Introduce, pertanto, questo Convegno, che alla luce di ‘Verona’, fra i
cinque ambiti trasversali di riflessione lì seguiti (vita affettiva,
lavoro e festa, fragilità, tradizione e cittadinanza), ha scelto di
soffermarsi sulle forme e condizioni di esistenza in cui emerge e si
esprime la fragilità umana.
Sr
Emma fa
riflettere l’assemblea sull’obiettivo che il Convegno si propone:
interrogarci sul significato delle diverse fragilità umane e riconoscerle
come caratteristica della nostra vita; guardarle in faccia con la speranza
che ci viene da Gesù risorto; con la forza dello Spirito; senza
nasconderle, imparare ad accoglierle nelle situazioni estreme ed anche,
più semplicemente, nei rapporti quotidiani con ogni creatura; farlo con
discrezione e tenerezza e restituire così ogni fragilità, arricchita di
senso, al cammino della vita.

**VOCI FORNITE**

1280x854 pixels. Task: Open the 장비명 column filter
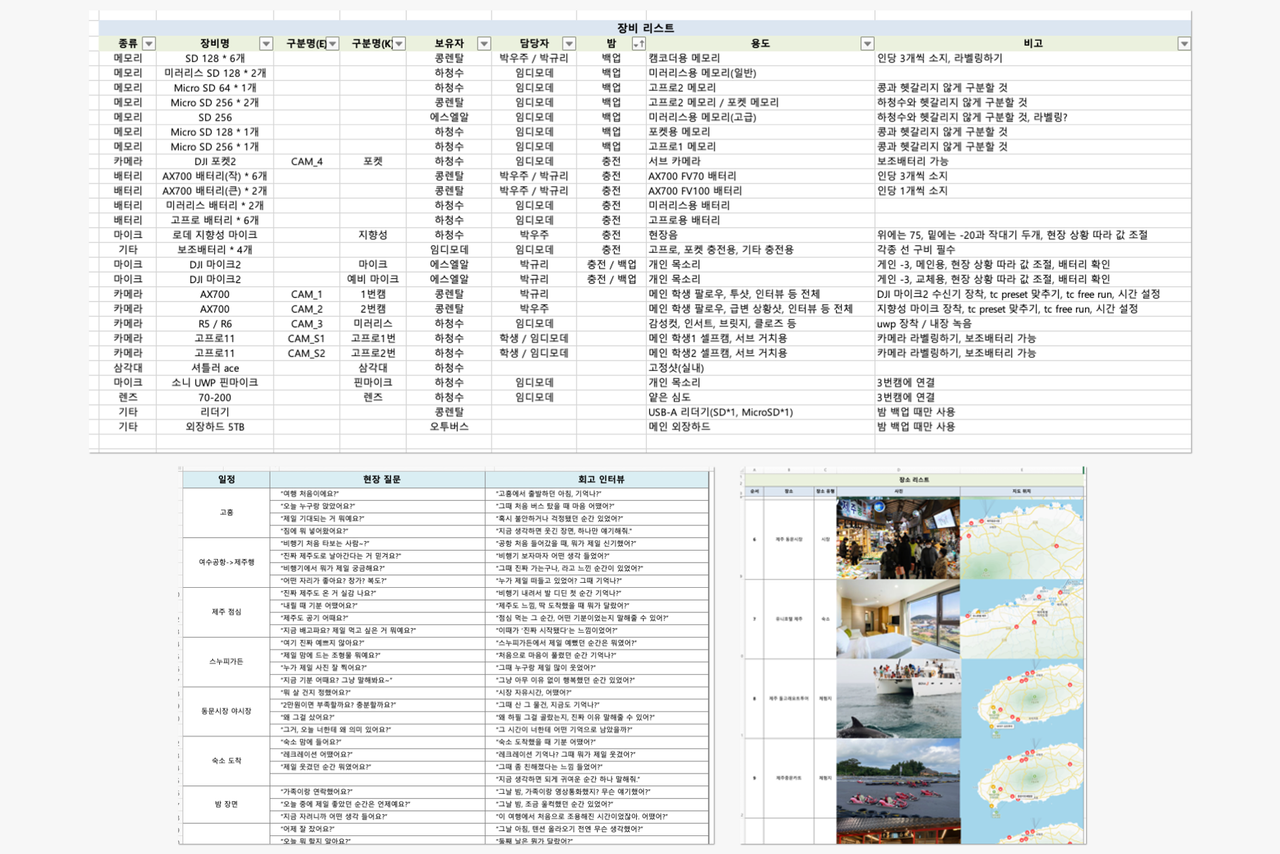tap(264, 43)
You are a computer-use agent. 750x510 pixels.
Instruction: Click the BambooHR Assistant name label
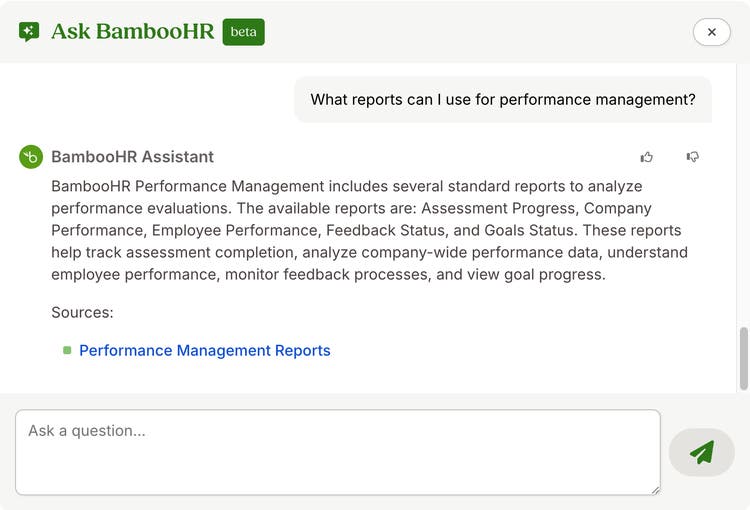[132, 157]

**CONSEGNA**
Nel brano sul Convegno, in che modo si giunge a «restituire così ogni fragilità, arricchita di senso, al cammino della vita»? Rispondi in una o due frasi.

**SOLUZIONE**
Ci si arriva imparando ad accogliere le fragilità senza nasconderle, sia nelle situazioni estreme sia nei rapporti quotidiani con ogni creatura. Questa accoglienza va fatta con discrezione e tenerezza.